If there is a set of learning map where a specific description is available across positions, phases, scenarios, responsibilities, the requirements of knowledge, skills and qualities, it can be greatly useful to an enterprise to move its employees up through career ladder, build up reserve of talents and train the organization. If there is a learning map universal for an industry, which involves the common parts of the R&D teams from different enterprises, it will be greatly useful for a large number of enterprises in a given industry to solve numerous issues regarding the construction of R&D teams and development of talents.

With such a learning map, HR team will be bound to seek great improvement in their work efficiency.

  • A HR team is able to define the key positions over a very short period of time and carry out the recruitment accordingly;
  • Even if there is no intention for external recruitment, the profile of knowledge/skill/quality in relation to some key positions can take shape immediately so as to seek the right person for a specific position. The subsequent targeted development will develop such a person into a qualified talent on that position over a greatly shorter period of time.
  • Guided by the framework of learning map, the enterprise is able to develop its own internal training system and thus to make targeted improvement in an employee’s knowledge/skill/quality, to conduct training programs for a specific scenario and to improve an employee’s abilities for a specific target driven by scenario and issues.

The learning map will make it much easier for numerous start-ups to clarify positions and competence models as well as to carry out the training of employees:

  • Positions, apply directly;
  • Different positions, different job agencies, directly apply;
  • To learn upon demands. To align the study of knowledge/skill/quality with a typical task;

In particular, small-sized companies can deliver an ideal return on investment by repeated use of the well-established learning map when they are limited in their own resources.

MSUP joined hands with IEEETEMS to develop Learning Map of Key Roles at Technology-driven  Enterprise which provides the technology-based enterprises and the technical practitioners with a learning tool that allow them to overcome the challenges ahead of time. This White Paper defines the most common and the most critical 7 roles at a typical software development enterprise, including architect, product manager, data engineer, test manager, AI&image video engineer, engineer and team manager. In addition, there are 220 work scenarios centering on such 7 roles. Moreover, it also defines the job responsibilities and tasks in great details for a specific role and scenario as well as gives the description of the corresponding technical abilities and knowledge requirements. The content is extremely rich, with high universality, integrality and systematicness. It is believed that it can be greatly helpful to software development enterprises and the relevant practitioners.

The White Paper Learning Map of Key Roles at Technology-driven  Enterprise serves as a guidance and a tool for the enterprise’s internal training. Regarding the key positions of a R&D team, the management is able to develop systematic training plans with clear targets by referring to the White Paper. The technical practitioners can also make structural improvement of their special knowledge for their own positions and develop the on-job specific targets of learning with reference to the White Paper.

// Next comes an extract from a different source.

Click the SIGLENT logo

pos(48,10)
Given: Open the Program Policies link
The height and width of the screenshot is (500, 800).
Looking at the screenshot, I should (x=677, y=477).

The technical practitioners, HR management experts and corporate trainers who have more than 10 years of working experience on average across all industries and fields are the co-authors of the White Paper. The White Paper gives a clear description of the common key roles across 7 categories in a technical R&D team, over 200 work scenarios as well as a clear description of the knowledge and abilities required to solve the issues that occur typically at each work scenario. 

Hopefully, this White Paper can help the enterprises overcome the challenges from fostering the potential talent as a result of the organizational growth, and create a R&D team oriented toward the future by linking the organizational strategy to team-based learning as well as incorporate the internal training into the enterprise’s core competitiveness.